■ TASK DIRECTIONS ■
Go through the lines below and copy any that hold the string "Lekárovce".

■ SUPPLIED RECORDS ■
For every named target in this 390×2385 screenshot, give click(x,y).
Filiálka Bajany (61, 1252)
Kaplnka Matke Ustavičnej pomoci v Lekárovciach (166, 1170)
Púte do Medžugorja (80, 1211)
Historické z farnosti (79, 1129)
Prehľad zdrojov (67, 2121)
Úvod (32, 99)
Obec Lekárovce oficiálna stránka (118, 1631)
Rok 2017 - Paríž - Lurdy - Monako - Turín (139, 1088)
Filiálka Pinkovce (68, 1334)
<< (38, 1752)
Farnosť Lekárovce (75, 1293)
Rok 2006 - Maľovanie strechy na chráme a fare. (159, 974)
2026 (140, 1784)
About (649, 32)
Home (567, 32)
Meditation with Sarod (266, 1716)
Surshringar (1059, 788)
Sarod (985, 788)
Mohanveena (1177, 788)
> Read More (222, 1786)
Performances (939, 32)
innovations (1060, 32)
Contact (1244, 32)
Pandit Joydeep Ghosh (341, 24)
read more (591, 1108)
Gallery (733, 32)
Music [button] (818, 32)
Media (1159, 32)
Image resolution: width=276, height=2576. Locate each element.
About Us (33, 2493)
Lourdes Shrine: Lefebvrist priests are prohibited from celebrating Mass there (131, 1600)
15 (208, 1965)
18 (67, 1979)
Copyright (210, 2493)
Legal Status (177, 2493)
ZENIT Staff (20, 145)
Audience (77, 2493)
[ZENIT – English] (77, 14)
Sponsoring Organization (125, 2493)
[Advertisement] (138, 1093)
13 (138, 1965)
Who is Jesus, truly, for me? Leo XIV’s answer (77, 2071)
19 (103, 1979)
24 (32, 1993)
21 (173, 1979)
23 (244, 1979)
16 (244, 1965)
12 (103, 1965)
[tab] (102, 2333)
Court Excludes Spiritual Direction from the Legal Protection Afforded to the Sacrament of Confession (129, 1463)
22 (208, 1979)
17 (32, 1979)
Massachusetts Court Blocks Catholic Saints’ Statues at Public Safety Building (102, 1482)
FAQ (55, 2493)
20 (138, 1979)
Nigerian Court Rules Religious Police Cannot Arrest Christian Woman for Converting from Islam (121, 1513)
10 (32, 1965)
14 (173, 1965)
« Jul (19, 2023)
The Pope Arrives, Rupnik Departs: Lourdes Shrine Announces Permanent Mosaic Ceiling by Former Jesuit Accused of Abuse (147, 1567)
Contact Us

■ SOLUTION TO THE EXERCISE ■
Obec Lekárovce oficiálna stránka (118, 1631)
Farnosť Lekárovce (75, 1293)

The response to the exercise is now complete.